[WORK TO COMPLETE]
1. In the text on the demand response network code, on what date was ACER asked by the European Commission to submit framework guidelines?
2. Rewrite the passage of the demand response text starting with "The proposed network" and going on through "confidentiality and interoperability.", putting "market participants" in place of "resource providers".

--- Start of DOCUMENT SECTION ---

On 1 June 2022, the European Union Agency for the Cooperation of Energy Regulators (ACER) was asked by the European Commission to submit non-binding framework guidelines setting out clear objective principles for the development of a network code on demand response, including load, storage and distributed generation.  The new rules will aim at enabling market access for demand response, as well as facilitating the market-based procurement of services by distribution and transmission system operators.

The proposed new EU rules on Data governance will aim at enabling market access for demand response, as well as facilitating the market-based procurement of services by distribution and transmission system operators. In the meantime, the European Commission will also publish its Digitalisation of Energy Action Plan to develop a competitive market for digital energy services and digital energy infrastructure that are cyber-secure, efficient and sustainable and ensure interoperability of energy data, platforms and services.

What should be the overarching principles governing a European energy data space? What government interventions or data standards (if any)  are required to make specific data use cases successful for achieving green transition goals? What types of regulatory instruments are best suited to achieve these goals?

Background

The proposed network code applies to all resource providers, all transmission and distribution system operators, and all wholesale markets and covers balancing and congestion management. A number of its draft articles (see the ACER framework guideline of June 2020) will apply to system operation and data management (articles 51 -74) and to congestion management (articles 84-104).  These articles envisage, inter alia, new EU rules on Data governance including data quality, responsibilities, data privacy and confidentiality and interoperability.

Albeit highly technical, these provisions raise important ‘high-level’ questions about data management and transparency. For example, it may be argued that even if transparency towards market parties is important to support the development of liquid and efficient markets, the publication of detailed grid and market data can also be problematic in some cases as the ability to predict congestions could cause gaming and market power abuse opportunities.

--- End of DOCUMENT SECTION ---
--- Start of PROVIDED DATA ---

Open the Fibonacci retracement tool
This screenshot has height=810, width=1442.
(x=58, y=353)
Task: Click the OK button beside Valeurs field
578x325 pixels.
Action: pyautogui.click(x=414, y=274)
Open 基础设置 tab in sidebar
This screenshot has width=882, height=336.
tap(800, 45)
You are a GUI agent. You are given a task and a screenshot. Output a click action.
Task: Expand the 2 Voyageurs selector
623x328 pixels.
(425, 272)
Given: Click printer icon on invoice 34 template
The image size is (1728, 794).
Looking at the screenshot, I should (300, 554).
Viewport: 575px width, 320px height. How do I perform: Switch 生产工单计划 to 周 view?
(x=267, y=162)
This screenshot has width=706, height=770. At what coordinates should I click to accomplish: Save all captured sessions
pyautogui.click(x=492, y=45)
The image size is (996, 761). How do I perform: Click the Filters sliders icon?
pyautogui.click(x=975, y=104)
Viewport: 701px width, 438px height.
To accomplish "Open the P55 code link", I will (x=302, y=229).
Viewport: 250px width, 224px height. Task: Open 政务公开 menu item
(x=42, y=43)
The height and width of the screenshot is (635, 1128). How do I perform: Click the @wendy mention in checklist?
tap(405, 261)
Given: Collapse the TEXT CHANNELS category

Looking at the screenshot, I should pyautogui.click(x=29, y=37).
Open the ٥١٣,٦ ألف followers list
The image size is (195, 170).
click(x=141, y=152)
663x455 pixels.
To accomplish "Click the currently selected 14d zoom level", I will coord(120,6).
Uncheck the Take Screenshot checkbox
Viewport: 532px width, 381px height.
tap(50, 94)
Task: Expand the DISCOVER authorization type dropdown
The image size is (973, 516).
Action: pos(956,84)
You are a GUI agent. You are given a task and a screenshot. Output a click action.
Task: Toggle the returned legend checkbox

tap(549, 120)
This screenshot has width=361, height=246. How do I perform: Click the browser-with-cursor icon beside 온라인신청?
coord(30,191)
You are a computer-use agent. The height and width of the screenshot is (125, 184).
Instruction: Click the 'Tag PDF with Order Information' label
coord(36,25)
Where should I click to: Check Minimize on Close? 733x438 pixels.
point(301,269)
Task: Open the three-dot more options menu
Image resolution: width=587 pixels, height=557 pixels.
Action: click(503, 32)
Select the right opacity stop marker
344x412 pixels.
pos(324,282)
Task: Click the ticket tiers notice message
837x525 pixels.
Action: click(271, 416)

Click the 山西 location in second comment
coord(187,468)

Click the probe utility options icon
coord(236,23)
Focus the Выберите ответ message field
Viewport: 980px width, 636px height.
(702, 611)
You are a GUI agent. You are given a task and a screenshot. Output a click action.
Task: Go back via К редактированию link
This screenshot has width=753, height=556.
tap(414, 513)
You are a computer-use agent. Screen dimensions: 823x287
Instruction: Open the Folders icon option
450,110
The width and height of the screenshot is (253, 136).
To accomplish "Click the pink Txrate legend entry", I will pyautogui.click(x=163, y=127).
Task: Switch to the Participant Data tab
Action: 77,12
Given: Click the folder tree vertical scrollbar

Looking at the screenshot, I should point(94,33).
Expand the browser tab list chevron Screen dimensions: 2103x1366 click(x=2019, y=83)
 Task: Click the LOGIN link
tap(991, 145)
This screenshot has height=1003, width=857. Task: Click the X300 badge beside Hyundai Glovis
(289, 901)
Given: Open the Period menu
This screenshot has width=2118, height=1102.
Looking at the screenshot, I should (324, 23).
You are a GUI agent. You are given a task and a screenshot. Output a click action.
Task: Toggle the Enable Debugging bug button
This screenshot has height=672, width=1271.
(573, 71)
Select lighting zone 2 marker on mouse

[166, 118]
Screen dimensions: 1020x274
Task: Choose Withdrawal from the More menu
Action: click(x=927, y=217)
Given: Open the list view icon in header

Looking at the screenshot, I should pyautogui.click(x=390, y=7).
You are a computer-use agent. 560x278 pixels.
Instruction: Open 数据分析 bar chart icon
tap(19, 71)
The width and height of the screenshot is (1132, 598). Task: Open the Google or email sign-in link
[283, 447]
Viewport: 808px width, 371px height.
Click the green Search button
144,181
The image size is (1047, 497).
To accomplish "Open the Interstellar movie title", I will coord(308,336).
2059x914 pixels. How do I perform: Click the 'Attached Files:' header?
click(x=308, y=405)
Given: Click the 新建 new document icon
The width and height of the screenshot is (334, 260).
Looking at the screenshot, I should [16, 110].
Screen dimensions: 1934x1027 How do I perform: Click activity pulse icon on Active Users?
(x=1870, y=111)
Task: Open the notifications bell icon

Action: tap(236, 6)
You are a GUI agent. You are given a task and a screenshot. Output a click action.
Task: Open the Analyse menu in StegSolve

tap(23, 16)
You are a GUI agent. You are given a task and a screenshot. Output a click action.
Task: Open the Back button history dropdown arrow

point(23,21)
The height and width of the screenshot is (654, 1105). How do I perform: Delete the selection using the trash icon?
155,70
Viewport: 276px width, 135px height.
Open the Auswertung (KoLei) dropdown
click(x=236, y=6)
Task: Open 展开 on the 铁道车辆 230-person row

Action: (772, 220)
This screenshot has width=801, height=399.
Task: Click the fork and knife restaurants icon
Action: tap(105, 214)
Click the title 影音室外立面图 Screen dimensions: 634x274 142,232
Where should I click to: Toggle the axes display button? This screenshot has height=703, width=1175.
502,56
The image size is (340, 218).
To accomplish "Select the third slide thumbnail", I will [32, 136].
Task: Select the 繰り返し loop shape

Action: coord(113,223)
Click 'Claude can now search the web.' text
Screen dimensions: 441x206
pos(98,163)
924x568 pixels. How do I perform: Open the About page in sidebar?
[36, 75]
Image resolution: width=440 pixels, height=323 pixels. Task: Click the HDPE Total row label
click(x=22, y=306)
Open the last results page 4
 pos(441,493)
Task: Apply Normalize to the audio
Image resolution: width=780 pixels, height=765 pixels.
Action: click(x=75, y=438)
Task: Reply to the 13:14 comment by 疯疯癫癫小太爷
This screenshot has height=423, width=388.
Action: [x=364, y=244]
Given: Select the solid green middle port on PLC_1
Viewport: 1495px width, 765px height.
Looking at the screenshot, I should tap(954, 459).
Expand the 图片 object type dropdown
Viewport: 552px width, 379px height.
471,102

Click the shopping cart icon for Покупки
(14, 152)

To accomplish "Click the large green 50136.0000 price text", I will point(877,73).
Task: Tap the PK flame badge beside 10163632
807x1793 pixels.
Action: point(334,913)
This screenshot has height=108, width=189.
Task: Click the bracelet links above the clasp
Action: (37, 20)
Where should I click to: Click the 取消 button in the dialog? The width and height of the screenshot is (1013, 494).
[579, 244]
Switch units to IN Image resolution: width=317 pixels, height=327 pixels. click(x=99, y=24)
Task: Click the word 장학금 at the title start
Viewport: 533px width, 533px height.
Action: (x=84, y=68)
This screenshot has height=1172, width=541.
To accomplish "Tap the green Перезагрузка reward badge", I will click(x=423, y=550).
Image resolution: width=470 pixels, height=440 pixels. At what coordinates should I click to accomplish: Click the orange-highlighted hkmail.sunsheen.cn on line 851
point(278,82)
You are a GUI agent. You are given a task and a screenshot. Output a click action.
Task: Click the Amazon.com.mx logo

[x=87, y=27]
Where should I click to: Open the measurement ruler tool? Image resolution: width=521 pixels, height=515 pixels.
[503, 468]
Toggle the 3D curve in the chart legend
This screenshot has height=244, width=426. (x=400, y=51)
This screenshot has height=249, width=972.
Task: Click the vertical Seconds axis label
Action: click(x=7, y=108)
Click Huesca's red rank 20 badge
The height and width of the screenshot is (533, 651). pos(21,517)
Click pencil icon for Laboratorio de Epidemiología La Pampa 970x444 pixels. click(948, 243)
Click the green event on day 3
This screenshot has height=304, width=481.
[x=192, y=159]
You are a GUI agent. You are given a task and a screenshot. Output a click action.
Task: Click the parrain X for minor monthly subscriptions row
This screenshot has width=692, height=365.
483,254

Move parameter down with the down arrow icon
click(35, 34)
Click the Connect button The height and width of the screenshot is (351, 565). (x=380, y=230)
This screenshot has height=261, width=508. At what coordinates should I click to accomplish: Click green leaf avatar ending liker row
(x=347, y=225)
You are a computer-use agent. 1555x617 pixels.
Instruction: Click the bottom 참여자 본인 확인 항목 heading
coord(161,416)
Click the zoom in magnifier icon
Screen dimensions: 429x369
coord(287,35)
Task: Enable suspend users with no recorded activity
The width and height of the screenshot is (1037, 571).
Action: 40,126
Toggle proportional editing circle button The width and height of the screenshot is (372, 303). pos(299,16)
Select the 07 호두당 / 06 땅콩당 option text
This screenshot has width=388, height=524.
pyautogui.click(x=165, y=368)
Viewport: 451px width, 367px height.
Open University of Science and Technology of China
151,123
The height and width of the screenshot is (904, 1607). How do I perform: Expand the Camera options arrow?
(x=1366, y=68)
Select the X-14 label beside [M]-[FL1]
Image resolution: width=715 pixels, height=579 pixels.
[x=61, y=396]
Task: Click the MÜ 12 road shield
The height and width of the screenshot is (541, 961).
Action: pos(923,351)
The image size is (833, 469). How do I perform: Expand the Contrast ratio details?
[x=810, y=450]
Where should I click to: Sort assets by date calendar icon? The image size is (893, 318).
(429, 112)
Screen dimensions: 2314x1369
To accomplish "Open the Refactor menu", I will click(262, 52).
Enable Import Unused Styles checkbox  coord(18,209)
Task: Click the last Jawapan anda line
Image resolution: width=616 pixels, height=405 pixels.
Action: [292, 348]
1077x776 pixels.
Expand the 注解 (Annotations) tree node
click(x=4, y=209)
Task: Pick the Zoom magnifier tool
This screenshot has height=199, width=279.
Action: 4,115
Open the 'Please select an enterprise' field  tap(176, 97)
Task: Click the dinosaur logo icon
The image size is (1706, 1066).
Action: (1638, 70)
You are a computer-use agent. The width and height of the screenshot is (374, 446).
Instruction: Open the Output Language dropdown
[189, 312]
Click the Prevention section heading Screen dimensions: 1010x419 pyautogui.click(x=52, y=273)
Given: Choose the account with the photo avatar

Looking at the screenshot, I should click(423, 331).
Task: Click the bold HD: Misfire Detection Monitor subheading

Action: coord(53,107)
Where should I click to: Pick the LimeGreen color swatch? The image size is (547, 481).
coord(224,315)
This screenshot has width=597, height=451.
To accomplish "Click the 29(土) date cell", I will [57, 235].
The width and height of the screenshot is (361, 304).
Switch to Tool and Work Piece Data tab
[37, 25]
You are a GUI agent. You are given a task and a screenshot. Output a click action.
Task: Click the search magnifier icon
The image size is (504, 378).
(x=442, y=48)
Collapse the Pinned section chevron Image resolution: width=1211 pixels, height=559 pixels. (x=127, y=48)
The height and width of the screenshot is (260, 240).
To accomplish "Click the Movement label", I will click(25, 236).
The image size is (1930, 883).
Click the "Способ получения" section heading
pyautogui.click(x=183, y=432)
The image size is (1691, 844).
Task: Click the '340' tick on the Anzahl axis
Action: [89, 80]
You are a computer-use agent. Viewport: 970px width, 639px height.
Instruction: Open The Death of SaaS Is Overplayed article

--- End of PROVIDED DATA ---

[TASK SOLUTIONS]
1. 1 June 2022

2.
The proposed network code applies to all market participants, all transmission and distribution system operators, and all wholesale markets and covers balancing and congestion management. A number of its draft articles (see the ACER framework guideline of June 2020) will apply to system operation and data management (articles 51 -74) and to congestion management (articles 84-104).  These articles envisage, inter alia, new EU rules on Data governance including data quality, responsibilities, data privacy and confidentiality and interoperability.